You can download the Power Query Template file that has the full Slowly changing dimension type 2 pattern solution to follow along this tutorial. To learn more about how to use a Power Query template file, check out the documentation article on Power Query Templates.

Slowly changing dimension type 2 is a method used in data warehousing to manage and track historical changes in dimension data. When an attribute value changes, a new record is created with a unique identifier, and the old record is retained. It allows for a complete historical record of changes over time, enabling accurate reporting and analysis based on different points in time.

The article showcases a tutorial and an example of how you can implement a solution for the slowly changing dimension type 2 concept using Dataflow Gen2 inside of Data Factory for Microsoft Fabric.

Solution architecture

When implementing a solution for a Slowly changing dimension type 2, it's important to define your source table and what fields from your source table drive the logic to identify new records.

Diagram showcasing the components or processes to make the slowly changing dimension type 2 happen in Dataflow.

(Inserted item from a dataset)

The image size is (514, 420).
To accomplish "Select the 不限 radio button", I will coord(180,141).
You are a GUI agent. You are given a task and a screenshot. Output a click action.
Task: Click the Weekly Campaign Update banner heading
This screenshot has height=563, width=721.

As a whole, the architecture requires a minimum of four components:

  • Source table: your operational table where you can change the values as needed
  • Dimension table: historical table of all states that the Source table had. Defined by a custom logic to identify changes and the effective dates of those changes
  • Logic to identify changes: fundamentally done by taken a snapshot of the current state of your Source table and comparing it to the available records in the Dimension table.
  • Logic to update Dimension table: Once all changes are identified in the logic to identify changes, a table with the records to be added and updated can be used to update the Dimension table.

Note

The solution uses Dataflow Gen2 in Microsoft Data Factory. While the logic can be changed and modified to fit your specific needs, the goal of the tutorial is to showcase a simple way to accomplish the slowly changing dimension type 2 pattern using a low code and visual solution like Dataflow Gen2.

Source table

The tutorial starts with a sample source table for employees that contains four columns:

RepSourceID FirstName LastName Region
312 Vance DeLeon Southwest
331 Adrian King Northwest

The data in the table is expected to change. People can have changes in their last names or the region where they might be assigned to work for.

Dimension table

The dimension table for the tutorial looks at changes that could be happening for the fields FirstName, LastName, and Region. The dimension table and its data:

SalesRepID RepSourceID FirstName LastName Region StartDate EndDate IsCurrent Hash
1 312 Vance DeLeon Southwest 3/20/2021 12/31/9999 TRUE 3331327c56616e63657c44654c656f6e7c536f75746877657374
2 331 Adrian King Southcentral 3/20/2021 12/31/9999 TRUE 3333317c41647269616e7c4b696e677c536f75746863656e7472616c
3 334 Devon Torres Panama 2/14/2024 12/31/9999 TRUE 3333347c4465766f6e7c546f727265737c50616e616d61

This is the definition of the schema for this table and description for the fields:

Field name Data type Description
SalesRepID Number A surrogate key used to uniquely identify records throughout the entire Dimension table
RepSourceID Number A natural key from the source table that represents an identifier for an employee
FirstName Text The first name of the employee. This field comes from the Source table
LastName Text The last name of the employee. This field comes from the Source table
Region Text The region in which the employee works. This field comes from the Source table
StartDate Date Date stamp that establishes when the record becomes effective
EndDate Date Date stamp that establishes until when the record is effective
IsCurrent Logical Simple flag to denote if the record is current or not. True represents that the record is current
Hash Text The hash encoding of the fields RepSourceID, FirstName, LastName, and Region combined

Note

It is highly encouraged that you create a dimension table with the correct schema before establishing this process. The tutorial takes into consideration that you've already created the dimension table in advance and have already established a hashing or lookup mechanism that could be used within your Dataflow Gen2 logic.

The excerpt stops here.